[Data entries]
━━━━━━━━━━━━━━━━

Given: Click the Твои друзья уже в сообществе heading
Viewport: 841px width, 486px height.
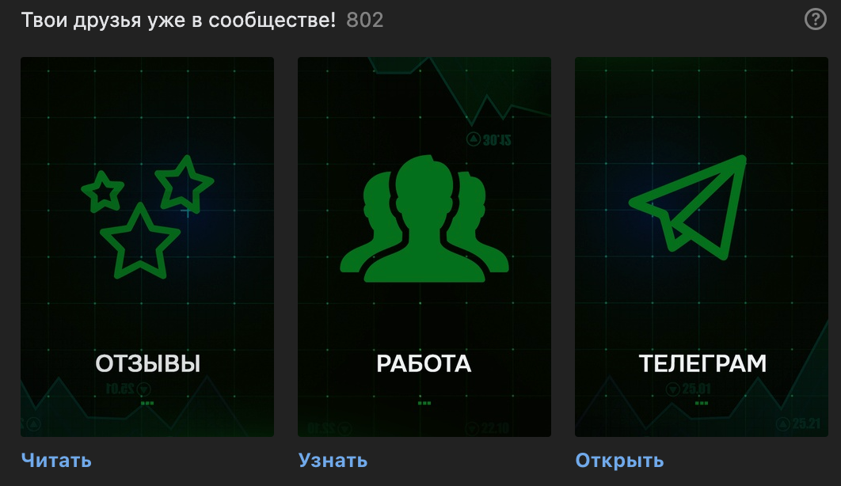Looking at the screenshot, I should tap(178, 21).
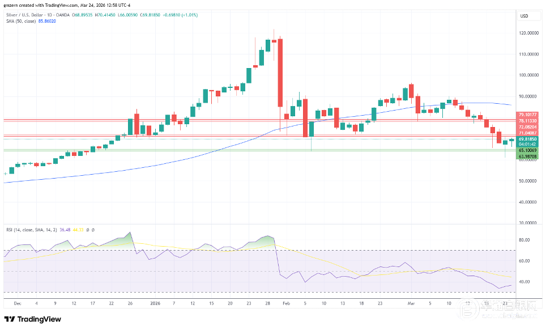The height and width of the screenshot is (330, 546).
Task: Click the Feb marker on the time axis
Action: 285,303
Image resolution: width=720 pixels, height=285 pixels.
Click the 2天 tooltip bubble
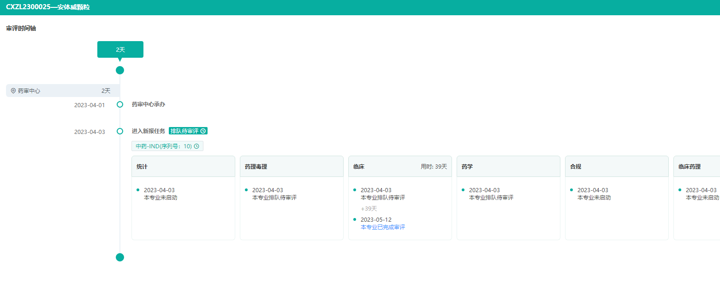point(120,49)
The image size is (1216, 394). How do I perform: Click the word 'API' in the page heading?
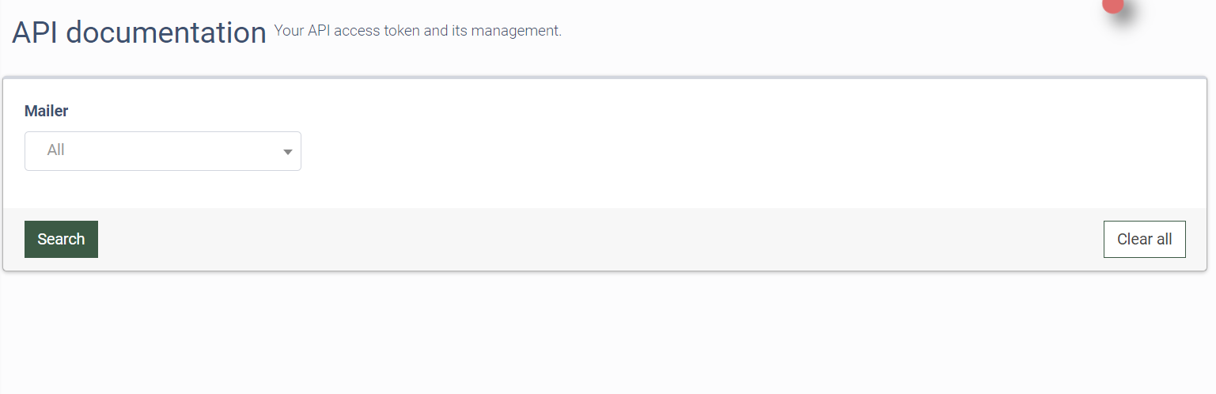point(36,32)
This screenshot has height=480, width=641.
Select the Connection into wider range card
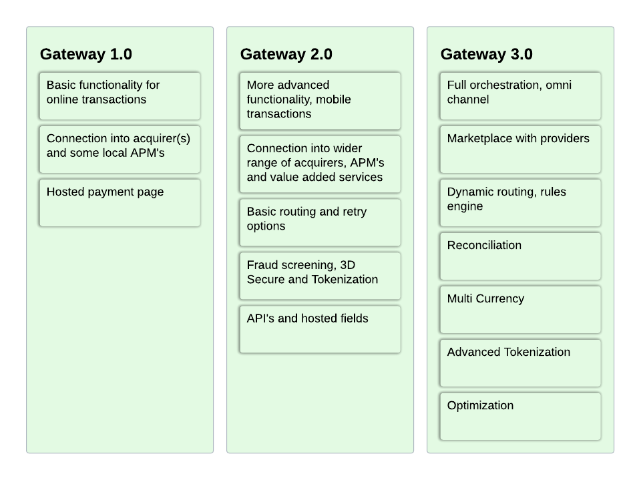320,164
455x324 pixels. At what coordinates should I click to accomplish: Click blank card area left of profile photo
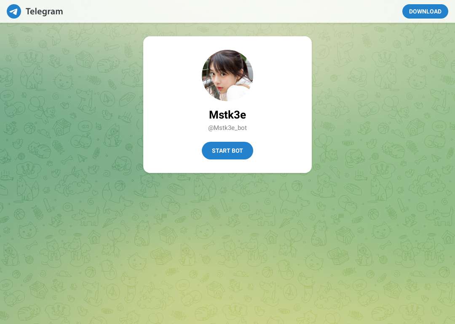pyautogui.click(x=173, y=75)
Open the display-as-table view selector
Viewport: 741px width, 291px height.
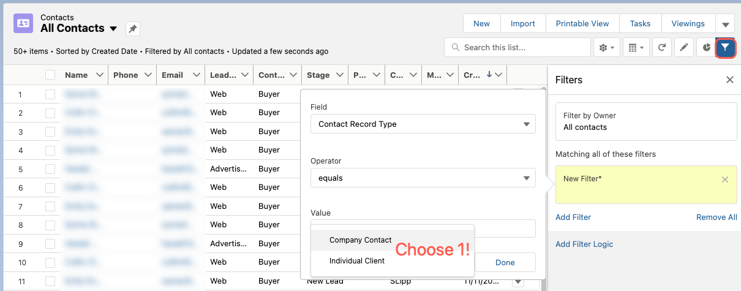point(637,47)
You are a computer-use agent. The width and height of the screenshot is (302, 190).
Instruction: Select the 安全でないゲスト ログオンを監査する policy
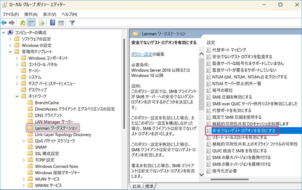(242, 56)
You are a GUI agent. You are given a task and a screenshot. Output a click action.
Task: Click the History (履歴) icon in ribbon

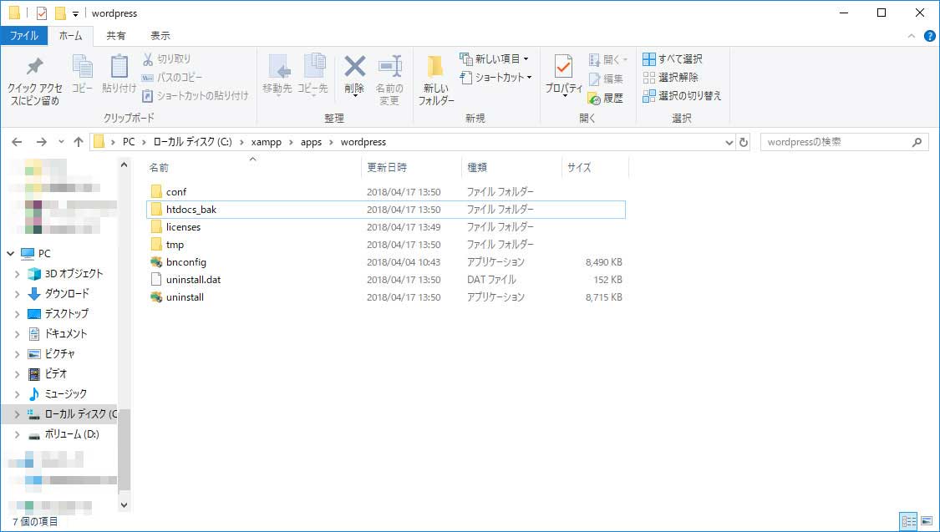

━━━━━━━━━━━━━━━━

* _Task details_: Wherever the word "agent" occurs in the data, copy that whole line.

* _Solution_:
You are a computer-use agent. The width and height of the screenshot is (302, 190).
You are a GUI agent. You are given a task and a screenshot. Output a click action.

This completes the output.